Today, the Church remains perilously divided—not because of theology, not even because of morality—but because we keep drawing the same lines that God erased. We keep calling each other “unclean.” We gather in opposing camps, convinced that righteousness lives only on our side of the aisle.

But “party spirit,” as Paul names it, is no small error. He calls it a heresy.

And I have seen it up close. The Church I’ve walked through in my lifetime has had many faces—Evangelical, Catholic, Progressive, Charismatic, Independent, Institutional. And what breaks my heart is that these faces rarely look at each other in love. We’ve become suspicious. We brand each other with labels. We trade the prayer of Jesus in Gethsemane—that they may be one—for the political memes of the day.

Here’s what I believe:
The Social Gospel Church could see its vision realized if it partnered with the strength of Evangelical fervor.
The Conservative Church could preserve moral clarity without fear if it embraced the justice longings of its Woke siblings.
The small house church could learn from the mega-church, and vice versa.
Jehovah’s Witnesses, Mormons, Mainliners, Pentecostals, Catholics—what if they each saw in one another the image of Christ, instead of a theological threat?

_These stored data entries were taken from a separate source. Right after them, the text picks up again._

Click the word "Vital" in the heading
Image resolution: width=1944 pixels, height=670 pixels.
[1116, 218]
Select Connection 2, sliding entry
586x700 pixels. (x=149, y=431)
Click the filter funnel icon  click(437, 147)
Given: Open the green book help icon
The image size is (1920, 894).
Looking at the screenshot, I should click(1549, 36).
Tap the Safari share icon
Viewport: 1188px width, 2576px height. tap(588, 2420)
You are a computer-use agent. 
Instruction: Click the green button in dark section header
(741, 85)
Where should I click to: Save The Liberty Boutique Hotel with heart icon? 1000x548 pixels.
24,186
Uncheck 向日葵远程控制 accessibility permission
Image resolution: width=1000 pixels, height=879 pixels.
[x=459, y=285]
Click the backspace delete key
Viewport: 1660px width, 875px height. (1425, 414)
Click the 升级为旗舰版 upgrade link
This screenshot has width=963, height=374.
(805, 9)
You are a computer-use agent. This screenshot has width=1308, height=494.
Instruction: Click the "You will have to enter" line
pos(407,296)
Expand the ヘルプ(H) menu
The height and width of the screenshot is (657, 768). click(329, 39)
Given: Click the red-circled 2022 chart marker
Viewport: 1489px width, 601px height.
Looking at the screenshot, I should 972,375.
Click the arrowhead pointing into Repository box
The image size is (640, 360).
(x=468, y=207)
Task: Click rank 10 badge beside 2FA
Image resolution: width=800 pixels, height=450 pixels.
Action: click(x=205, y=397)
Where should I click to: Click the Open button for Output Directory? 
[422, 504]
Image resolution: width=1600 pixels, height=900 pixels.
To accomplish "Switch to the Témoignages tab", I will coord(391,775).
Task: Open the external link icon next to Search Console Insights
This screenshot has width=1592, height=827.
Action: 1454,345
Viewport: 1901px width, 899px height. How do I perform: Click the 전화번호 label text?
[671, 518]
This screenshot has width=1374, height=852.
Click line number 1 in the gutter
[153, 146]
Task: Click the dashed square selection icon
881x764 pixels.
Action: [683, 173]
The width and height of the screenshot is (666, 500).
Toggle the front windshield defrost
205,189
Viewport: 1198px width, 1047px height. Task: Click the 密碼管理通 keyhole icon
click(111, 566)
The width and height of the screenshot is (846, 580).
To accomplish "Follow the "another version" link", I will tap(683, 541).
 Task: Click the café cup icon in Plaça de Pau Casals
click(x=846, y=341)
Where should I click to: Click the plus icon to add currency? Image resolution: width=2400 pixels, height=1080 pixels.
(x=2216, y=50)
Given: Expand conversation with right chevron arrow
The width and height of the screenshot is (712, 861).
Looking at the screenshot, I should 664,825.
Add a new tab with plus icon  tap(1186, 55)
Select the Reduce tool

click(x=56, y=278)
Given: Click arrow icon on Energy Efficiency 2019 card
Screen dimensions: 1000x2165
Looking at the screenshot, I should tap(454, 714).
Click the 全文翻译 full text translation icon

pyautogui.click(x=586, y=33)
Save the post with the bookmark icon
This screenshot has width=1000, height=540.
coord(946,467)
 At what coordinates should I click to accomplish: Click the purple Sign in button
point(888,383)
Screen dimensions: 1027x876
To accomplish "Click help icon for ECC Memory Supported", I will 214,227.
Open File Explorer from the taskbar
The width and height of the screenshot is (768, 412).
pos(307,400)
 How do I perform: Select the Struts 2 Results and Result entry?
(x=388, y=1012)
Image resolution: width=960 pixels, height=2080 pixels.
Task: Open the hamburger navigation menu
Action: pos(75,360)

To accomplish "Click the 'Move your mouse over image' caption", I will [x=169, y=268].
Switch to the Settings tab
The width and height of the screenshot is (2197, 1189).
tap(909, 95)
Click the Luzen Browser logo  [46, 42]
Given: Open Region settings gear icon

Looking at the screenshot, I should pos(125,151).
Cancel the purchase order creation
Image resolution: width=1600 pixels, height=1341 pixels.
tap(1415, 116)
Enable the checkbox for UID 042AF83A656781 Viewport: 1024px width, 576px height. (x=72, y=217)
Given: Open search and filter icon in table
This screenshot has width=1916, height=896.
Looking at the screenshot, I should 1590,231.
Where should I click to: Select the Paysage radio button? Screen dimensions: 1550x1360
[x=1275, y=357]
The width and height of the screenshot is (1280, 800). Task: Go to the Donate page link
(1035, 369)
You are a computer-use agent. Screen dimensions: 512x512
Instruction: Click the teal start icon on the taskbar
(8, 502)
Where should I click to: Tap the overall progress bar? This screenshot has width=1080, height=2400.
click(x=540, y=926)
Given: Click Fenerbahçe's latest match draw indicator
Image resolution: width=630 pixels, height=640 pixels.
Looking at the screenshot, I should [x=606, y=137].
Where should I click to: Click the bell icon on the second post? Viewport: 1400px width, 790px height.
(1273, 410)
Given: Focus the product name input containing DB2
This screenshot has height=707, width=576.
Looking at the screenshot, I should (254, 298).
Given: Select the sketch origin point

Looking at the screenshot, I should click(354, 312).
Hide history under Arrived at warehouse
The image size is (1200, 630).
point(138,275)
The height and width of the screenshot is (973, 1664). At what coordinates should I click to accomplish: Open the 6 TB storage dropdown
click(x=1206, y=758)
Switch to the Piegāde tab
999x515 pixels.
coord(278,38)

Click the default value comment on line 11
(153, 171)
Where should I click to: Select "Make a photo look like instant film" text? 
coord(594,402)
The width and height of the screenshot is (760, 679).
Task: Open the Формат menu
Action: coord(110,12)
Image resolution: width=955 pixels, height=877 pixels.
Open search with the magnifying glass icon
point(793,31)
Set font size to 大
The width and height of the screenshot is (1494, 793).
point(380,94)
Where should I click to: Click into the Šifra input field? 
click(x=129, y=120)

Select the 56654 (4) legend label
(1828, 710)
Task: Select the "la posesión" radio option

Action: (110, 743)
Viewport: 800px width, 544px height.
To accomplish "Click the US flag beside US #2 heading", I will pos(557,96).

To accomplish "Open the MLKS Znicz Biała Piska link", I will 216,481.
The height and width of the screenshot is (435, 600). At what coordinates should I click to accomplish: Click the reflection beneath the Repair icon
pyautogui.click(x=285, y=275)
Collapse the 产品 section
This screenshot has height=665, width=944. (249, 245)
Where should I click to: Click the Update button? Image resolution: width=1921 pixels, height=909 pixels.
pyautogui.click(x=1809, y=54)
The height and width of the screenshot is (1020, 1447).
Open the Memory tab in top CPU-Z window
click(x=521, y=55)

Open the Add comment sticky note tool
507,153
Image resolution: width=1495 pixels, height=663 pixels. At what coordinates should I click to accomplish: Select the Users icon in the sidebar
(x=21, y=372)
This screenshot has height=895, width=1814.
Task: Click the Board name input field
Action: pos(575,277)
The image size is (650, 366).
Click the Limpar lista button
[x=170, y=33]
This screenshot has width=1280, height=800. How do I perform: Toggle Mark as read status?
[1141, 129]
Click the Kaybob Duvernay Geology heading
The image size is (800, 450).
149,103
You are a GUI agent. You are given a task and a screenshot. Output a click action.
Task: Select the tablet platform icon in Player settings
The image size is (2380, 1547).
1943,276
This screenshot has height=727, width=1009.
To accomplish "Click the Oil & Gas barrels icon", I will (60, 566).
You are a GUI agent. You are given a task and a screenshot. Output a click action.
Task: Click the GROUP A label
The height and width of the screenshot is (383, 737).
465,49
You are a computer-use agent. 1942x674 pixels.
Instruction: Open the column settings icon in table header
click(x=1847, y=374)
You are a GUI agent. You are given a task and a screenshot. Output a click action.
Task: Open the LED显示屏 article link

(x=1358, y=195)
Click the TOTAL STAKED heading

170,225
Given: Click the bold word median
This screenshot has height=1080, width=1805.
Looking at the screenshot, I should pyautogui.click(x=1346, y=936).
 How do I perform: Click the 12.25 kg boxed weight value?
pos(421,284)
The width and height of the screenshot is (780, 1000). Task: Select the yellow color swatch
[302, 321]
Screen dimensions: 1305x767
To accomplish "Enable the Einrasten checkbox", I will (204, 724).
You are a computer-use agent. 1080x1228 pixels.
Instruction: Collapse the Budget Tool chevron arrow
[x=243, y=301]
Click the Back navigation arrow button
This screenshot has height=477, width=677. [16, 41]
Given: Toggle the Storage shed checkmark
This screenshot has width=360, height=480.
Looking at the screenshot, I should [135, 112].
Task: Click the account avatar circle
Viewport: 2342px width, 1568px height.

The Church needs the rest of the Church.

I believe this with all my soul. And it isolates me. Sometimes I feel like I’m the only one waving the banner of oneness while everyone else is shouting "purity" or "progress." But I go on waving it, because God keeps whispering the words from Acts 11:

“What I have made clean, do not call unclean.”

We’ve all been washed by the same mercy. And if we dare to believe it, we might yet become what Christ prayed for: One.